The 52-year-old cultural relics guardian and docent knows every sculpture and inscription in the temple, which was listed as a national key cultural relics protection site in 1988.
With a deep history, the temple has rich cultural offerings, including stone pagodas, wooden buildings, colored sculptures, inscriptions and wood carvings. A stone relic pagoda, built in the Tang Dynasty (618-907), is located on the central axis of the temple.
"These cultural relics have become a part of my life and I want to introduce the culture, art and stories behind them to a wider public, letting more people appreciate their beauty," Zhang says. He has published several monographs on the temple's relics and shared Shanxi's cultural heritage stories on social media.

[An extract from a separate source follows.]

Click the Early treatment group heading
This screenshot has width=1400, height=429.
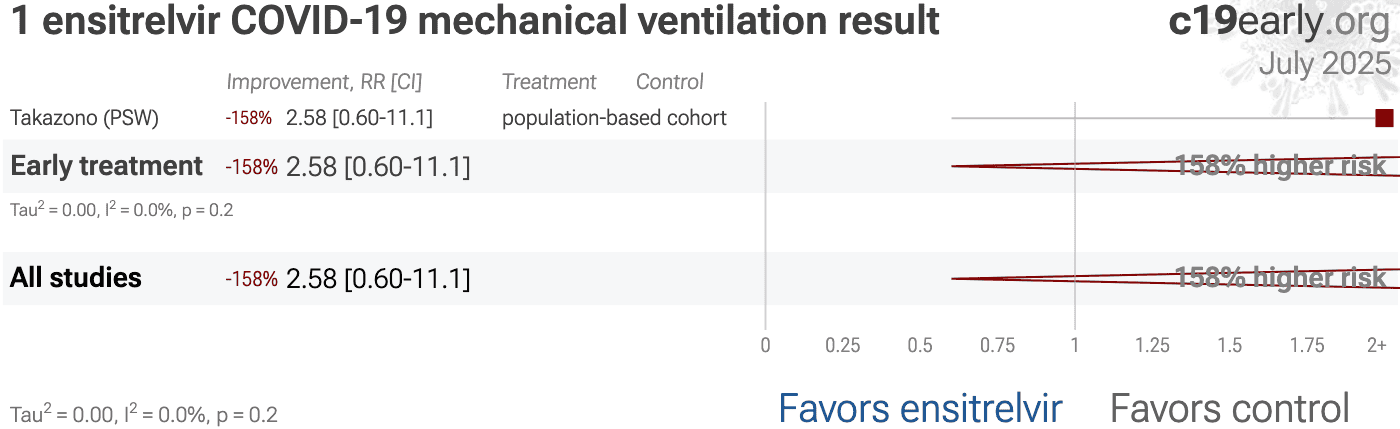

Before becoming an expert in the preservation of cultural relics, Zhang held various part-time jobs after graduating from junior middle school.
The turning point was in 1991 when three Buddha statues were destroyed and 12 Buddha heads were stolen in Chongqing Temple in Zhangzi county. The local government recruited two security guards for Chongqing and Faxing temples and Zhang was appointed as one at Chongqing Temple in 1993. He later became docent at Faxing Temple.
"There was no water and electricity in the temple and in winter it was freezing cold," Zhang says as he recalls the early days as a security guard when he lived in the temple.
With no doors, he hung up a rudimentary straw curtain to keep warm. At first, he took on the temple's daily maintenance and with his knowledge about the temple and Buddhism increasing, he became a volunteer docent. Beyond his expectations, visitors have been deeply impressed by his knowledge.
In 1998, he met Shi Yanchun at Faxing Temple. Shi helped restore and reconstruct more than 1,000 cultural artifacts for national key cultural relics units and religious departments in Shanxi.
"That was when I started learning professional knowledge about painted clay sculptures. We talked about the art form at night," Zhang says.
Since then, he began reading related books, including The Path of Beauty and Essentials of Buddhism: Questions and Answers. He has also grasped opportunities to communicate with experts visiting Faxing Temple.
With a camera given as a gift by an expert, Zhang started to record the painted clay statues in the temples in Shanxi and in 2011, his first book introducing the art form was published by Hebei Fine Arts Publishing House. In 2019, he opened a WeChat account, posting more than 100 original articles telling the stories about Shanxi's cultural relics protection.
In the past three decades, Zhang has received more than 500,000 visitors from home and abroad.
"From these statues, we can see the wisdom of the ancient Chinese and the profundity of our culture," Zhang says, adding he hopes that more people can participate in the protection of cultural relics and jointly explore the charm of traditional culture.